* [Material shown]
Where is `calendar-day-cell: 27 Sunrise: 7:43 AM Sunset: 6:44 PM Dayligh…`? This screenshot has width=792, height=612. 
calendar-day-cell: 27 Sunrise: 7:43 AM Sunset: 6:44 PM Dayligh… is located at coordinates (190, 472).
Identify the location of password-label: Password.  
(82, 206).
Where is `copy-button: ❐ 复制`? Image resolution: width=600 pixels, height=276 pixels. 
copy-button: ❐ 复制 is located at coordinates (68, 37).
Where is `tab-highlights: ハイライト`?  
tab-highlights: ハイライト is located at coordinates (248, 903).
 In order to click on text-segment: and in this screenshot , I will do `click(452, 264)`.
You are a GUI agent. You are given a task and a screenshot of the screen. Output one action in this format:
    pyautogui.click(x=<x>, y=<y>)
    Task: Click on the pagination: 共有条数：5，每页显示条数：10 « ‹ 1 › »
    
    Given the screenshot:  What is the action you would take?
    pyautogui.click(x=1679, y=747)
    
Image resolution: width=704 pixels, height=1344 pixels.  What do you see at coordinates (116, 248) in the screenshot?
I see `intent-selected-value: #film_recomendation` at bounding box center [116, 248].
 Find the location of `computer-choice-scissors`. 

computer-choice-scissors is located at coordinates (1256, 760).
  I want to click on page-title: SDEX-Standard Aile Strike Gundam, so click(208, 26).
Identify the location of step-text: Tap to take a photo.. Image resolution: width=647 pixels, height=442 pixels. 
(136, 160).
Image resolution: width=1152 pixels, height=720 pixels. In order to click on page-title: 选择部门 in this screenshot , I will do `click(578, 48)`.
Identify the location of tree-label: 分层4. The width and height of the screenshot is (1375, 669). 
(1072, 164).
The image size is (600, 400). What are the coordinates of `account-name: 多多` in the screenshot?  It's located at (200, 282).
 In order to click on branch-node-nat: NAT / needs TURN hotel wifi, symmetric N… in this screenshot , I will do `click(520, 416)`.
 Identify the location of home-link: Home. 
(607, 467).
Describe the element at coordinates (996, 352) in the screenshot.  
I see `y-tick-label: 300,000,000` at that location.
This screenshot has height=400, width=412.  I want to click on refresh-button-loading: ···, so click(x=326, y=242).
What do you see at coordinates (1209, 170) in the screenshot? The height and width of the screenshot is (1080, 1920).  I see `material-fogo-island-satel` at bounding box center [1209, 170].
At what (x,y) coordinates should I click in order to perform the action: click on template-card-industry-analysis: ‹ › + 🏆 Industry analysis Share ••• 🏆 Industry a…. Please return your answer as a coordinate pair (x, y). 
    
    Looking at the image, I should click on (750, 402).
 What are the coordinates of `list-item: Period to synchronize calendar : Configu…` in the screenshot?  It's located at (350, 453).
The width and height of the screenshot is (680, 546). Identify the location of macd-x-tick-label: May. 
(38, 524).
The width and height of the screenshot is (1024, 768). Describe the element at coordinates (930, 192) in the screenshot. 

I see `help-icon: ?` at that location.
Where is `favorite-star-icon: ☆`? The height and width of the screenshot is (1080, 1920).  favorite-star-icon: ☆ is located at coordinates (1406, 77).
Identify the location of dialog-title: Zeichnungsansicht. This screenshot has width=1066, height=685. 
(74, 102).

* [Description of the task] Output the material from the line containing "This screenshot has height=400, width=412." through the end of the material as a Markdown table with columns No. and Text, one numbered row per line, skipping blank lines.

* [Solution for this task]
| No. | Text |
|---|---|
| 1 | This screenshot has height=400, width=412.  I want to click on refresh-button-loading: ···, so click(x=326, y=242). |
| 2 | What do you see at coordinates (1209, 170) in the screenshot? The height and width of the screenshot is (1080, 1920).  I see `material-fogo-island-satel` at bounding box center [1209, 170]. |
| 3 | At what (x,y) coordinates should I click in order to perform the action: click on template-card-industry-analysis: ‹ › + 🏆 Industry analysis Share ••• 🏆 Industry a…. Please return your answer as a coordinate pair (x, y).  |
| 4 |     Looking at the image, I should click on (750, 402). |
| 5 |  What are the coordinates of `list-item: Period to synchronize calendar : Configu…` in the screenshot?  It's located at (350, 453). |
| 6 | The width and height of the screenshot is (680, 546). Identify the location of macd-x-tick-label: May.  |
| 7 | (38, 524). |
| 8 | The width and height of the screenshot is (1024, 768). Describe the element at coordinates (930, 192) in the screenshot.  |
| 9 | I see `help-icon: ?` at that location. |
| 10 | Where is `favorite-star-icon: ☆`? The height and width of the screenshot is (1080, 1920).  favorite-star-icon: ☆ is located at coordinates (1406, 77). |
| 11 | Identify the location of dialog-title: Zeichnungsansicht. This screenshot has width=1066, height=685.  |
| 12 | (74, 102). |